# Internet Explorer Cause an Error



## yooper 27 (Nov 3, 2008)

Hello!
Would someone please help me with this problem?

While using Iternet Explorer 5.5 (O.S. is Windows ME) I click on an URL and shortly after it comes on screen, I get a lockup of the pc. When this happens, a message pops on screen saying: "Iexplorer has caused an error in MSHTML.DLL Iexplorer will now close."

At other times it will say the samething except the error will be in " JSCRIPT.DLL" . as well as other .DLL files.

These problems occur at random. it seems. 

I certainly will appreciate it very much, if I can get an answer as to what is causing these problems!


----------



## ekim68 (Jul 8, 2003)

I believe that ME used IE 6 and it's still available on the MS site. Have you tried any other browser?


----------



## flavallee (May 12, 2002)

*Internet Explorer 6.0 SP1* is the most current version that can be used with Windows 98SE and Windows ME.

According to your specs, you appear to be using a Dell computer that was introduced in 1997.

------------------------------------------------------------


----------



## yooper 27 (Nov 3, 2008)

ekim68 said:


> I believe that ME used IE 6 and it's still available on the MS site.
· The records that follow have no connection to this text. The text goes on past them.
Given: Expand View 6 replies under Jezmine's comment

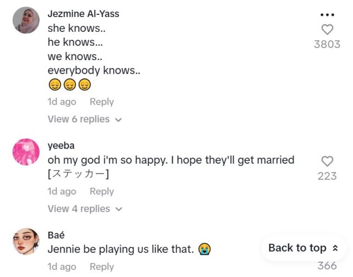Looking at the screenshot, I should click(x=84, y=119).
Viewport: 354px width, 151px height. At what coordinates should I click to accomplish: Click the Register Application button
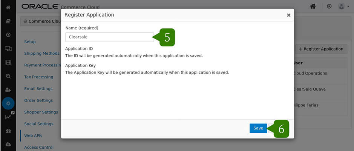(321, 49)
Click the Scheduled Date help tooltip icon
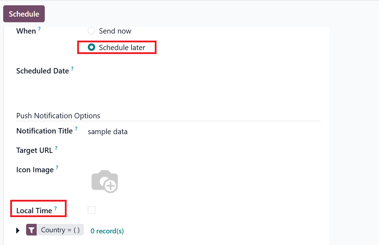 (72, 69)
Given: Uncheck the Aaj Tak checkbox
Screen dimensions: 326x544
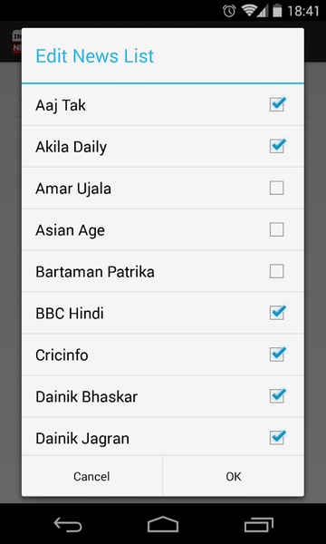Looking at the screenshot, I should point(277,104).
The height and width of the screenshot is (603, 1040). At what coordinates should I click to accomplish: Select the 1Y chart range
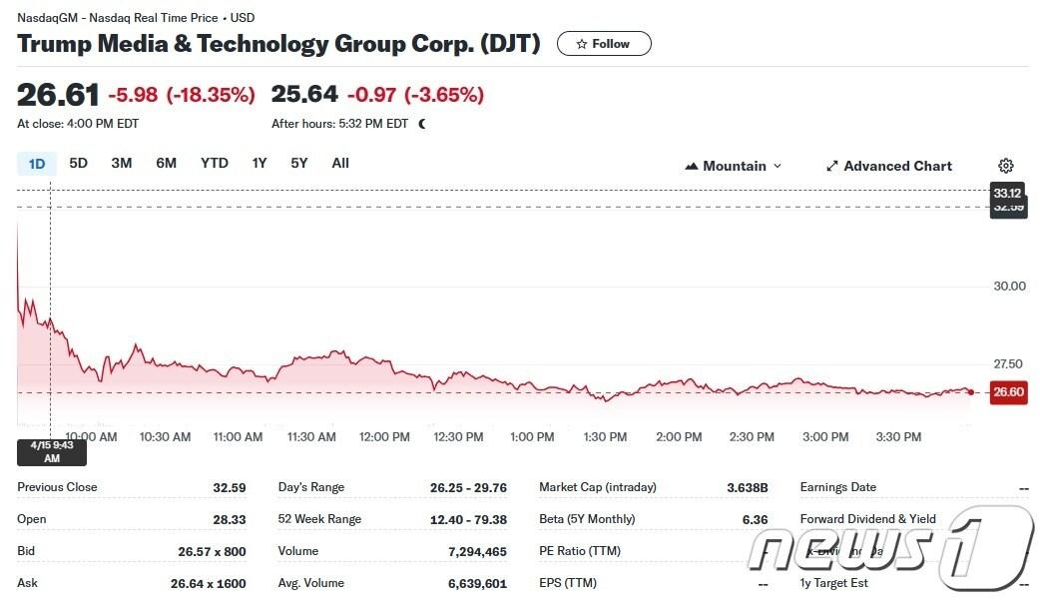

Have you tried any other browser?


Thanks for your reply!

I will check the Micrsoft site.

I''m using the browser Opera 10.50.


----------



## yooper 27 (Nov 3, 2008)

flavallee said:


> *Internet Explorer 6.0 SP1* is the most current version that can be used with Windows 98SE and Windows ME.
> 
> According to your specs, you appear to be using a Dell computer that was introduced in 1997.
> 
> ------------------------------------------------------------


Thanks for the information!

You are correct, my PC is a Dell and I bought it in 1997. I think I will retire it. I am tired of nursing it!


----------



## yooper 27 (Nov 3, 2008)

I have searched for IE6 download and cannot find any, even from the Microsoft site. I have and tried the download IE setup and don't get a reply. I used to get a reply and the complete download. I asume the site is closed.

Does anyone know where I can get a complete IE 6 download?


----------



## flavallee (May 12, 2002)

www.oldversion.com

-------------------------------------------------------


----------



## yooper 27 (Nov 3, 2008)

Thank you very much, Flavallee! I downloaded it.

Dede


----------



## flavallee (May 12, 2002)

yooper 27 said:


> Thank you very much, Flavallee! I downloaded it.
> 
> Dede


  :up:

---------------------------------------------------------


----------